TASK DESCRIPTION:
Reproduce everything from the line containing "Given: Click inside" down to the line containing "Looking at the screenshot, I should (782, 794).", both of those lines included, leaving the pictures out.

▬▬▬▬▬▬

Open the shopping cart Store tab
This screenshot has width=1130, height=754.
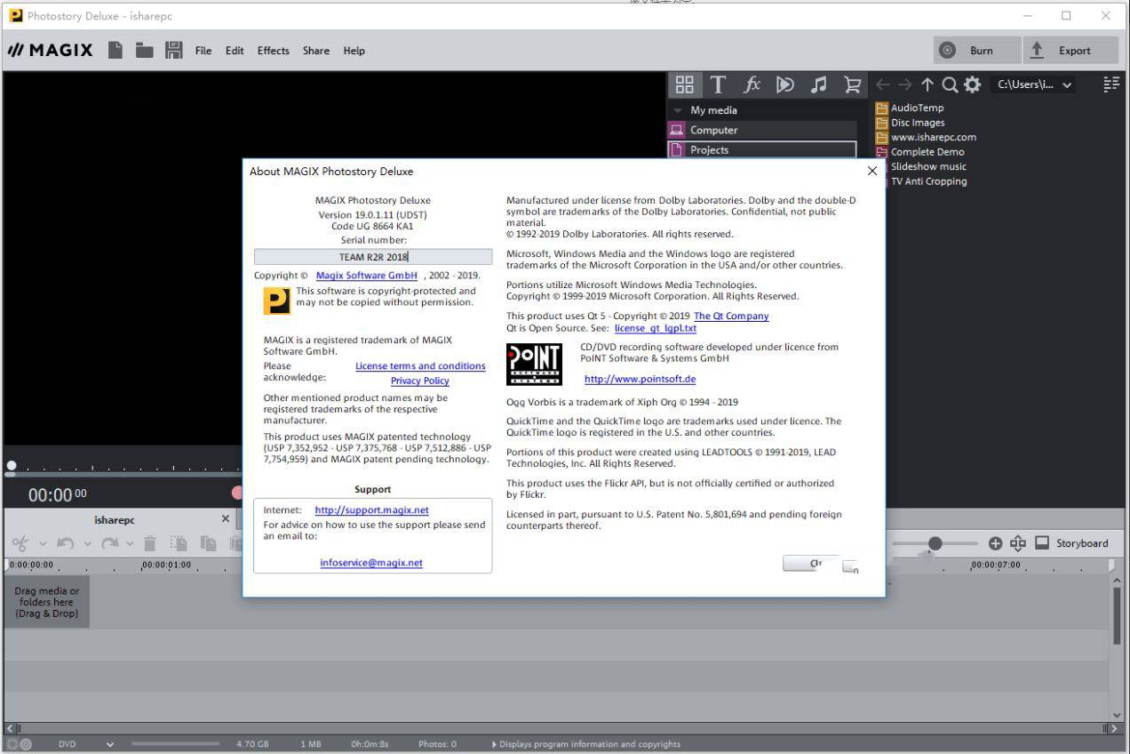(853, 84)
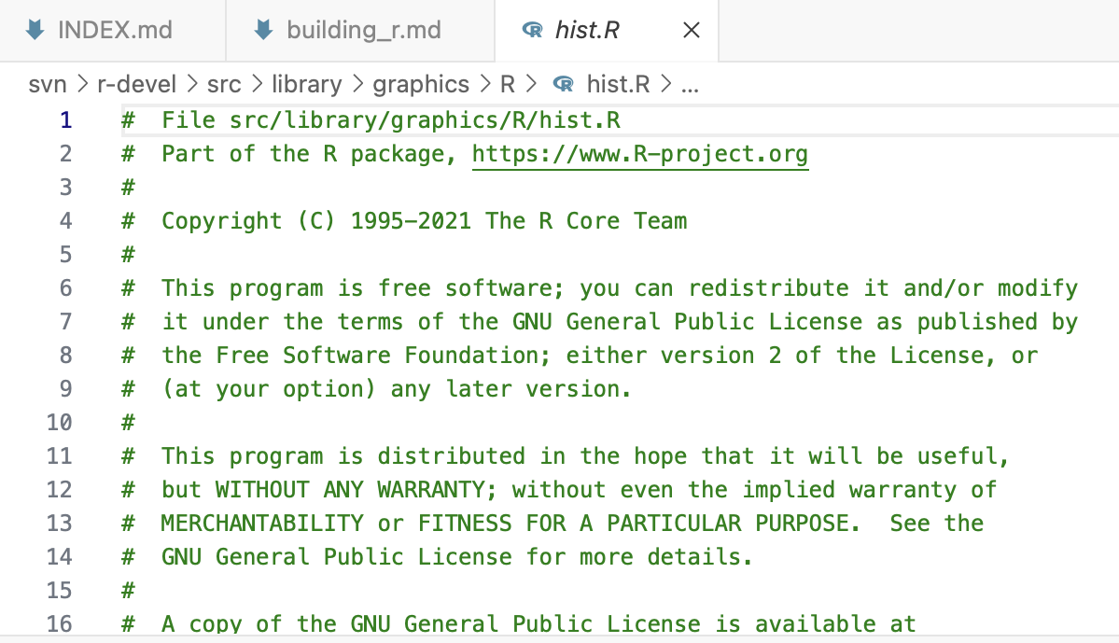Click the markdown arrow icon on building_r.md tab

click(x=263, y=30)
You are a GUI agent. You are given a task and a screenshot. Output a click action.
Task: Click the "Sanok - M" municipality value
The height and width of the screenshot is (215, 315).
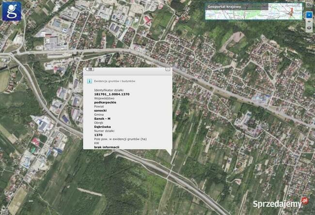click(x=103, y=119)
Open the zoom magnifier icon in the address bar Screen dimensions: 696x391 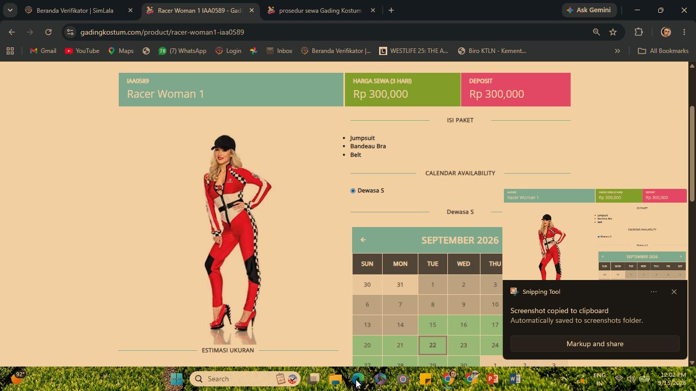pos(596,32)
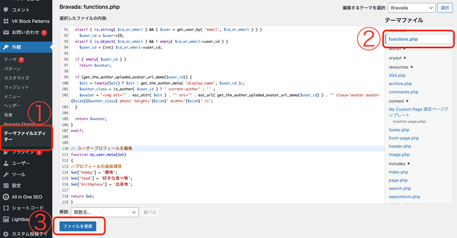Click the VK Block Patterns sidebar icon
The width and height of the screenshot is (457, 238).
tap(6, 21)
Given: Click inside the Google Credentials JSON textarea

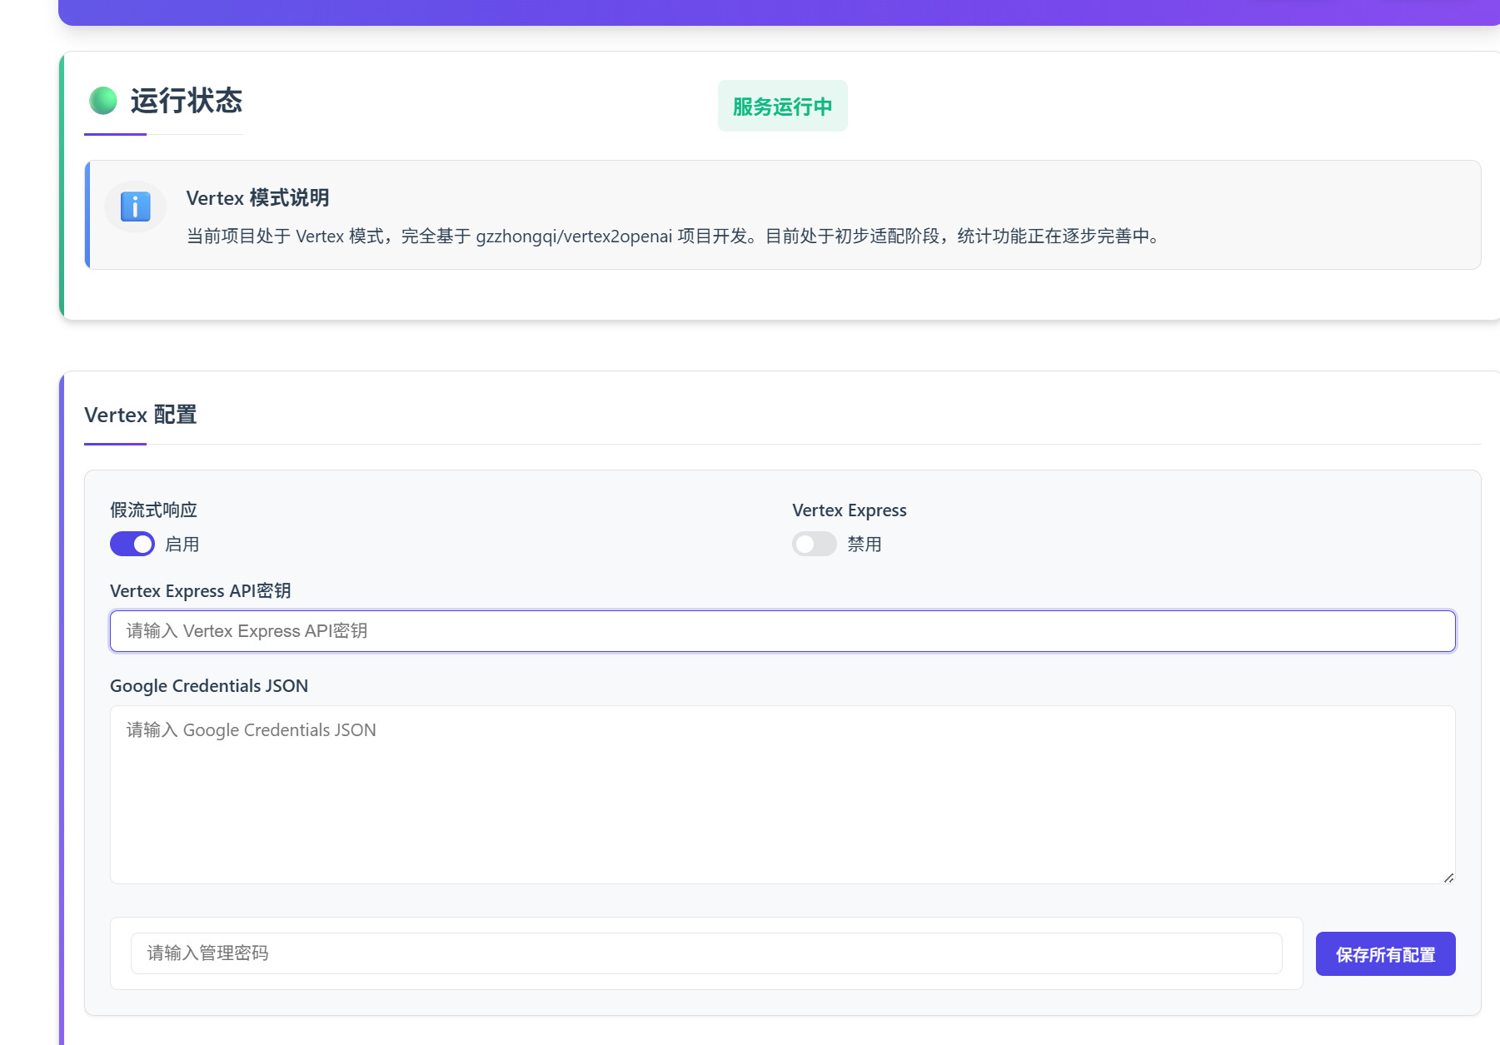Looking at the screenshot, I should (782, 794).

▬▬▬▬▬▬

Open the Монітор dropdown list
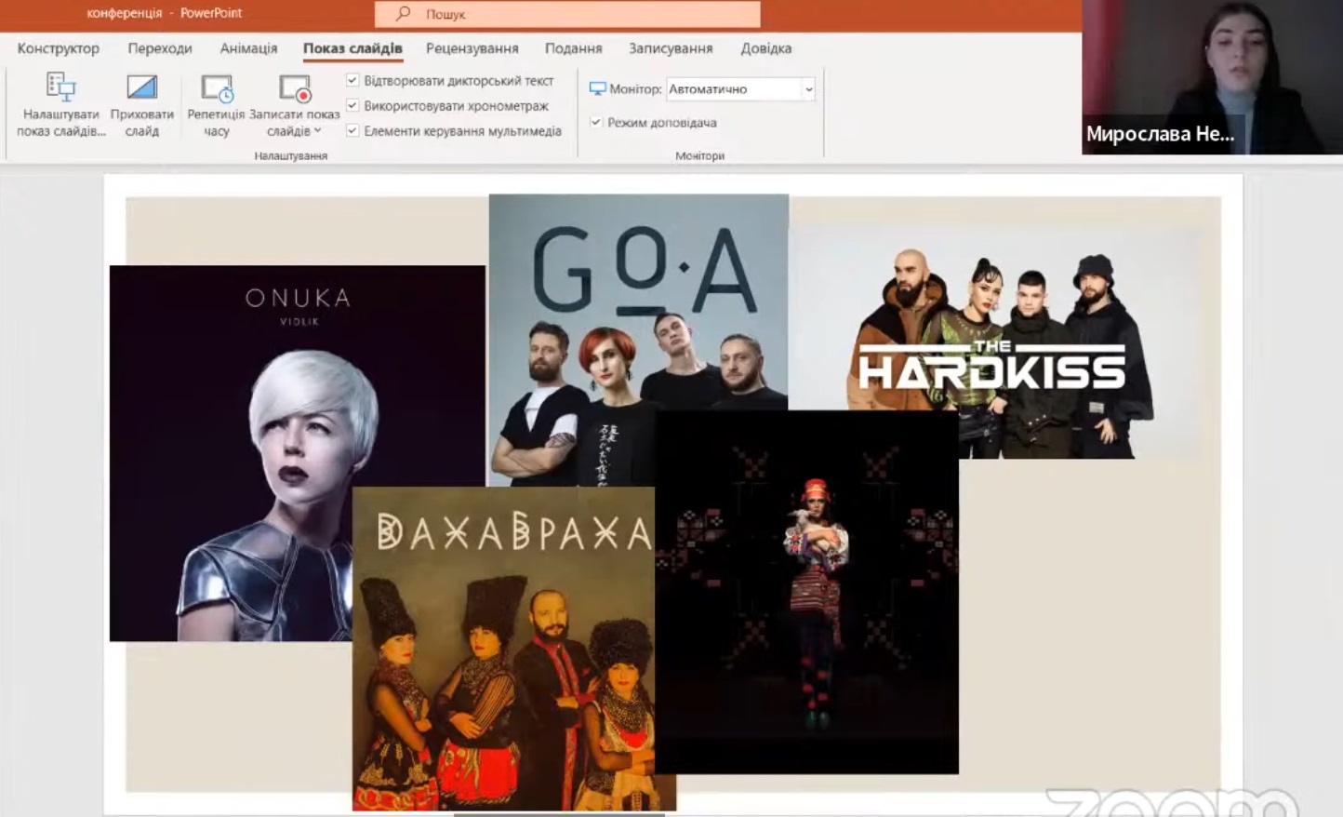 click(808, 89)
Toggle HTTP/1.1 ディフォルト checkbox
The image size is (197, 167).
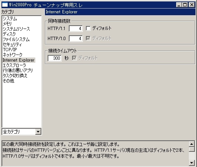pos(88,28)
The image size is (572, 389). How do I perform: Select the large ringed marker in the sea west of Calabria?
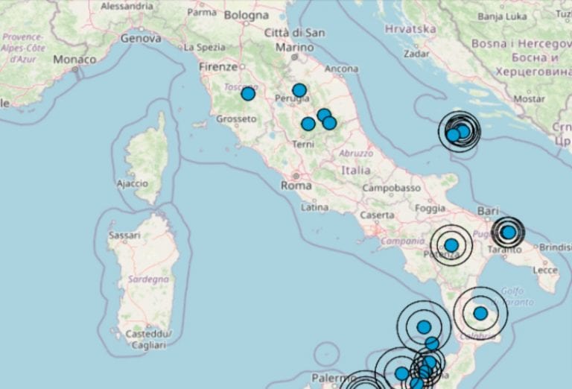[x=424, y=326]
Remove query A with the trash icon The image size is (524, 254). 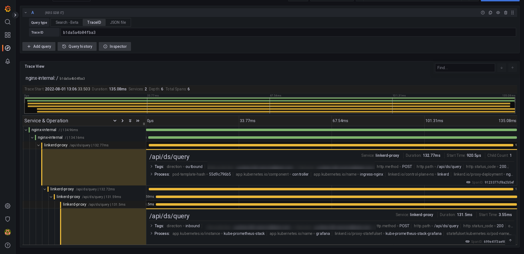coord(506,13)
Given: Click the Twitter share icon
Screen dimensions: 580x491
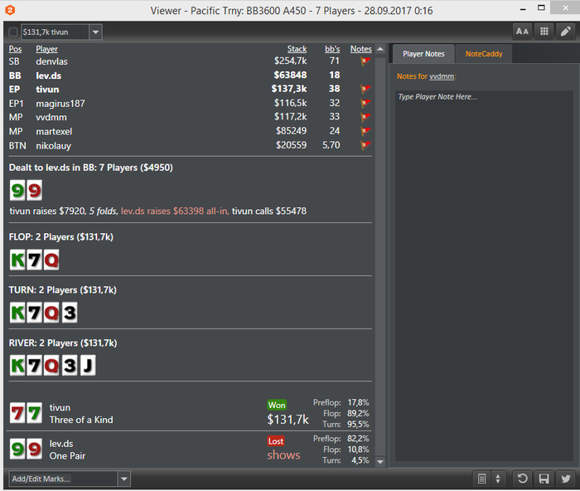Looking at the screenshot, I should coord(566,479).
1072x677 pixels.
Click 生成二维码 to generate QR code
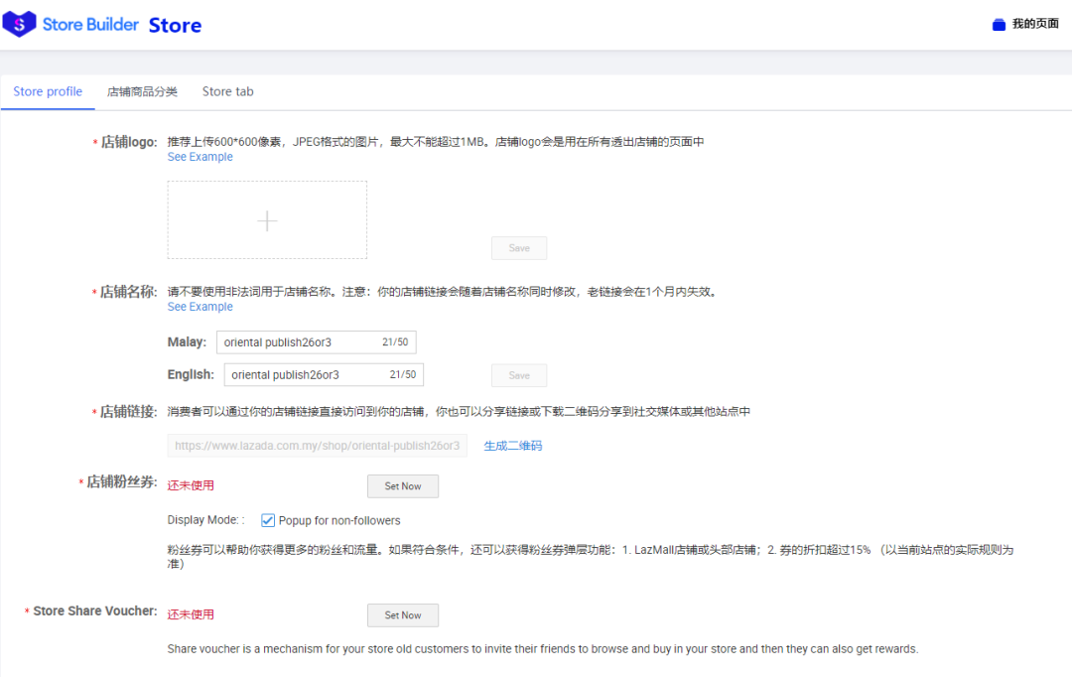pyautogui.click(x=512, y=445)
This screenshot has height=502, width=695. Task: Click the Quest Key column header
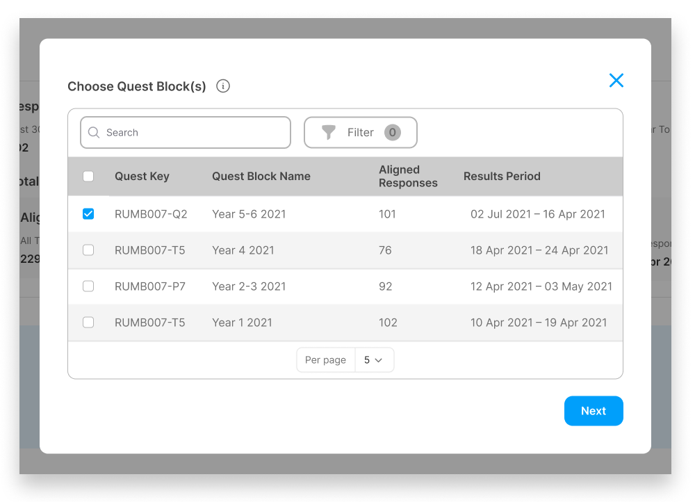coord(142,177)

▬▬▬▬▬▬

OUTPUT:
Given: Click inside the Google Credentials JSON textarea

Looking at the screenshot, I should (782, 794).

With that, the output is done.